When you retire people who have consolidated their knowledge and skills to perfection you lose a lot.

Any growing decent, progressive and serious economy that wants to occupy a modern space and have its optimal strength in the world has to keep generating new ideas, new jobs and innovation.

For instance, any nation that ignores the advancement and the new fortunes and opportunities availed by new technologies such as Artificial Intelligence will be left far behind. Indeed, those who will take advantage of AI early enough will rule the world in many spheres including economy, military, and geopolitics and will be attractive going forward to the next decades and perhaps centuries.

Those who will miss out or be slow will surely rue it in time. So here is a time to take advantage of and initiate radical and revolutionary measures to make the Kenyan economy a star in the global space.

We cannot keep lamenting the morass and the mess we are in of unemployment and under-employment. We have to be radical and turn things around rather quickly.

At the current economic conditions and based on various analyses across sectors and industries in Kenya, the problem of unemployment and under-employment won’t go away any time soon. We will continue to experience worse forms of both.

If you listen to players in various industries on their own or through economic trade associations, we are in a big economic quagmire and political morass on what to do.

More taxes or more borrowing, the solutions touted to solve our economic problems, won’t help what with wastage in government and our endemic corruption. Some radical changes have to be effected to get the country out of the economic morass.

Whenever I visit my rural area, I’m given loads of CVs for young people by themselves or parents or relatives to come to Nairobi and look for jobs for them.

Every week I get calls from former colleagues at various workplaces who are looking for jobs. It has become impossible to tell anyone that you have no chance of getting them requisite jobs any time soon or even at all.

Yet that is the body language message that you are forced to give. Every month you get news of a company or business either downsizing or closing down. Some of the formerly blue chips companies who were dazzling with dream jobs are gone, while others are downsizing or emigrating to other destinations.

In late 1997 and early 1998 while looking for a suitable job soon after university, I would walk along Enterprise Road in Nairobi's Industrial Area and other streets scouting for where I could get a job.

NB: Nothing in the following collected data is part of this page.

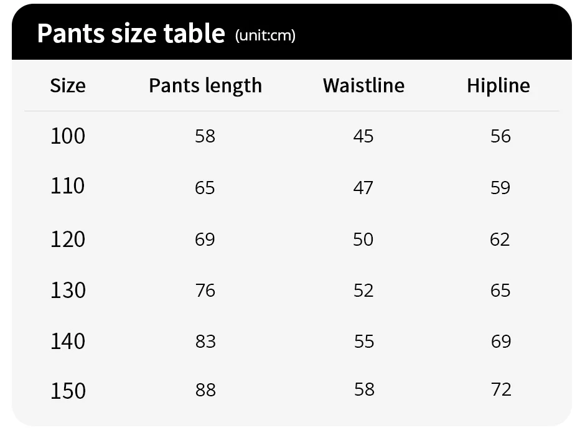Click waistline value 47 for size 110

pos(363,187)
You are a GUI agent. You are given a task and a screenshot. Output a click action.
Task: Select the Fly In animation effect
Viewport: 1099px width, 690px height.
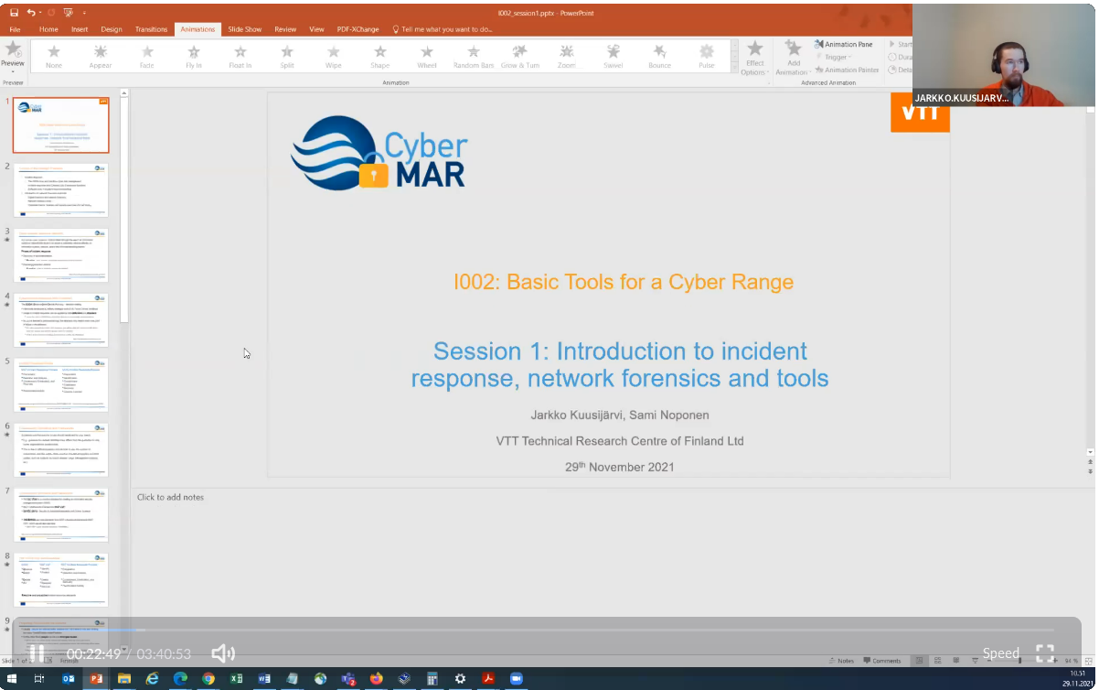194,56
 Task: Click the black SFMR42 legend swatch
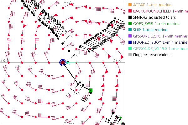[x=129, y=18]
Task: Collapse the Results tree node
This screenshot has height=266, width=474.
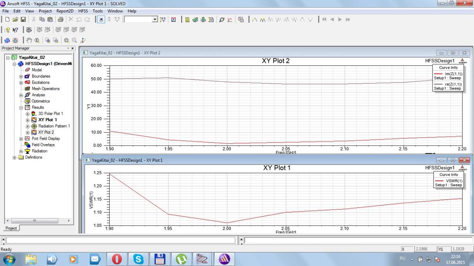Action: (x=21, y=108)
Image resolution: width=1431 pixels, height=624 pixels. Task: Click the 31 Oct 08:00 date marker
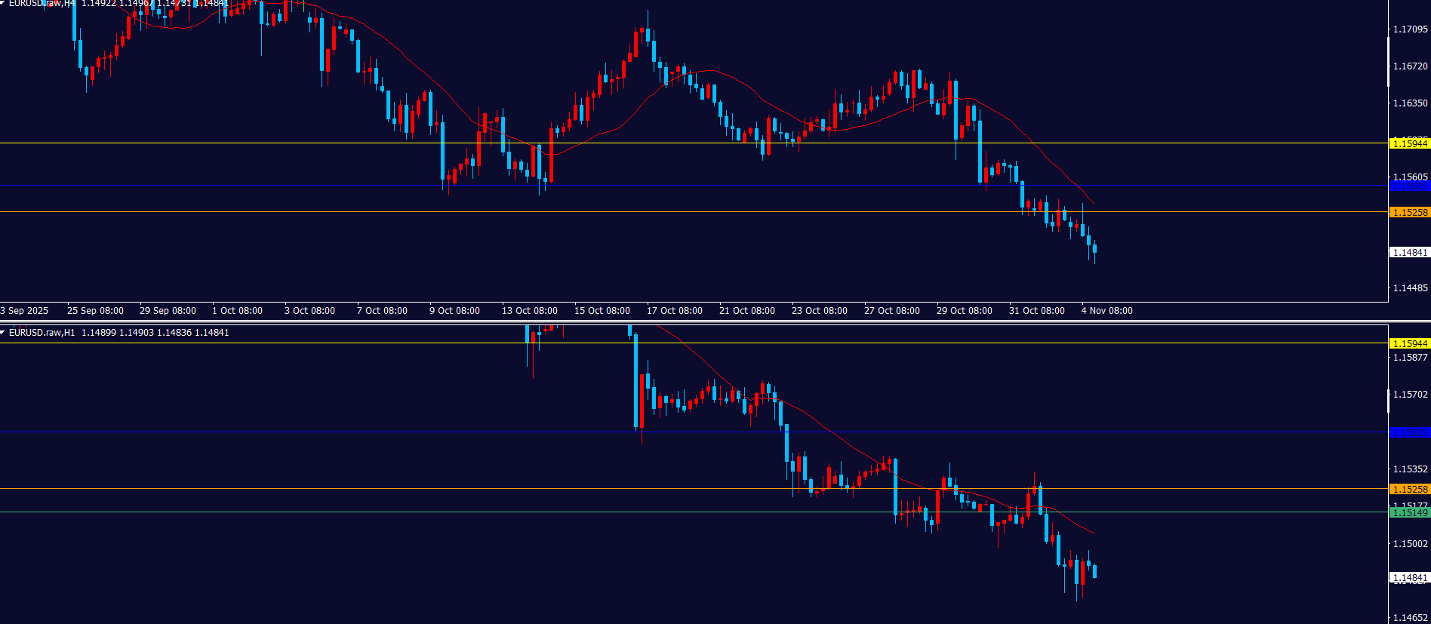click(x=1036, y=311)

The area was teeming with manufacturers and global companies. In the middle of the city, there were many tour companies to drop CVs to. As much as a lot of service business has gone online, one can tell there is a problem.

Today, one of the possibly easier jobs to get though not that much is to be a bar, pub or wine and spirits shop attendant. Obviously, the pay is poor but it seems the only one to offer an opportunity to work for many.

Perhaps the other one is to be a matatu tout. In a sense, some informal jobs with poor pay and not looking for much skill (under-employment) seem the only viable alternative for unemployment.

I feel sad for the people who are being retrenched or downsized from their white colour jobs. I have been there. The experience in light of the kind of economy we are in can destroy even the most stoic-spirited person.

It is not easy to get another suitable job. The alternatives often touted, especially in the media, such as farming and informal businesses, are not easy at all, not with the economy we are in.

I do feel that there is a lot the government has to do to stimulate the economy. It has to make the businesses work. Businesses are the biggest employers in any decent economy.

A situation where it is only the government that can offer decent and sustainable jobs as we look to be in, shows a non-performing economy. Some of the measures to export labour are welcome but are not enough. We have to re-engineer our economy. It is very urgent.